• **GOAL OF THE EXERCISE**:
Please reproduce the data below exactly, from the first line to the last.

• **Collected data entries**:
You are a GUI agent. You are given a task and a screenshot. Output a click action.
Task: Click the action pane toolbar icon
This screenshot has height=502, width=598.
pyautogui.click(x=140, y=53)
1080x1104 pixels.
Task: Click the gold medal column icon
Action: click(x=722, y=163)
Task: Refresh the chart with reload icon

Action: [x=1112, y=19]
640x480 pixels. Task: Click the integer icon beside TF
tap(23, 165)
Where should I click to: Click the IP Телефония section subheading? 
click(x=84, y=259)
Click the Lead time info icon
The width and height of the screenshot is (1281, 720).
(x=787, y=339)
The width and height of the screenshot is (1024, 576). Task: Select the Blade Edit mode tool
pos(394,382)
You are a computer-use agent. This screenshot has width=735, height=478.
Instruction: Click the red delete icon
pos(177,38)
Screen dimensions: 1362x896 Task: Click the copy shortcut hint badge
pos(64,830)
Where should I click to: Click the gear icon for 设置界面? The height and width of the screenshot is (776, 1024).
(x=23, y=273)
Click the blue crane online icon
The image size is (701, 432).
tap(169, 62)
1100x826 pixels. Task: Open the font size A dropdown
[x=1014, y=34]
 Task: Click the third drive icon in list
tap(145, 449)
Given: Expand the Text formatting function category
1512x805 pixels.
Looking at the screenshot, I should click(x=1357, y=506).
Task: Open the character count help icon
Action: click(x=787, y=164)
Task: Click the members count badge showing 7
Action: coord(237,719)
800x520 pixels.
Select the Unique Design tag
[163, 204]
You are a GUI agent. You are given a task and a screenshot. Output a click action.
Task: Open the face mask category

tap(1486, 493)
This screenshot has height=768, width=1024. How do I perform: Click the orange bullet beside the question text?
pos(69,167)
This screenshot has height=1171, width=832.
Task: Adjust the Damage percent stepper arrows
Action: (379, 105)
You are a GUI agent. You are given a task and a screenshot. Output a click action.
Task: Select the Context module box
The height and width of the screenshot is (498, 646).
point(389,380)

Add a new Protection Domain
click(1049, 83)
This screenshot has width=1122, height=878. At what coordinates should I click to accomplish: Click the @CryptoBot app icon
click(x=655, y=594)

• **PROBLEM SOLUTION**:
You are a GUI agent. You are given a task and a screenshot. Output a click action.
Task: Click the action pane toolbar icon
This screenshot has height=502, width=598.
pyautogui.click(x=140, y=53)
1080x1104 pixels.
Task: Click the gold medal column icon
Action: click(x=722, y=163)
Task: Refresh the chart with reload icon

Action: [x=1112, y=19]
640x480 pixels. Task: Click the integer icon beside TF
tap(23, 165)
Where should I click to: Click the IP Телефония section subheading? 
click(x=84, y=259)
Click the Lead time info icon
The width and height of the screenshot is (1281, 720).
(x=787, y=339)
The width and height of the screenshot is (1024, 576). Task: Select the Blade Edit mode tool
pos(394,382)
You are a computer-use agent. This screenshot has width=735, height=478.
Instruction: Click the red delete icon
pos(177,38)
Screen dimensions: 1362x896 Task: Click the copy shortcut hint badge
pos(64,830)
Where should I click to: Click the gear icon for 设置界面? The height and width of the screenshot is (776, 1024).
(x=23, y=273)
Click the blue crane online icon
The image size is (701, 432).
tap(169, 62)
1100x826 pixels. Task: Open the font size A dropdown
[x=1014, y=34]
 Task: Click the third drive icon in list
tap(145, 449)
Given: Expand the Text formatting function category
1512x805 pixels.
Looking at the screenshot, I should click(x=1357, y=506).
Task: Open the character count help icon
Action: click(x=787, y=164)
Task: Click the members count badge showing 7
Action: coord(237,719)
800x520 pixels.
Select the Unique Design tag
[163, 204]
You are a GUI agent. You are given a task and a screenshot. Output a click action.
Task: Open the face mask category

tap(1486, 493)
This screenshot has height=768, width=1024. How do I perform: Click the orange bullet beside the question text?
pos(69,167)
This screenshot has height=1171, width=832.
Task: Adjust the Damage percent stepper arrows
Action: (379, 105)
You are a GUI agent. You are given a task and a screenshot. Output a click action.
Task: Select the Context module box
The height and width of the screenshot is (498, 646).
point(389,380)

Add a new Protection Domain
click(1049, 83)
This screenshot has width=1122, height=878. At what coordinates should I click to accomplish: Click the @CryptoBot app icon
click(x=655, y=594)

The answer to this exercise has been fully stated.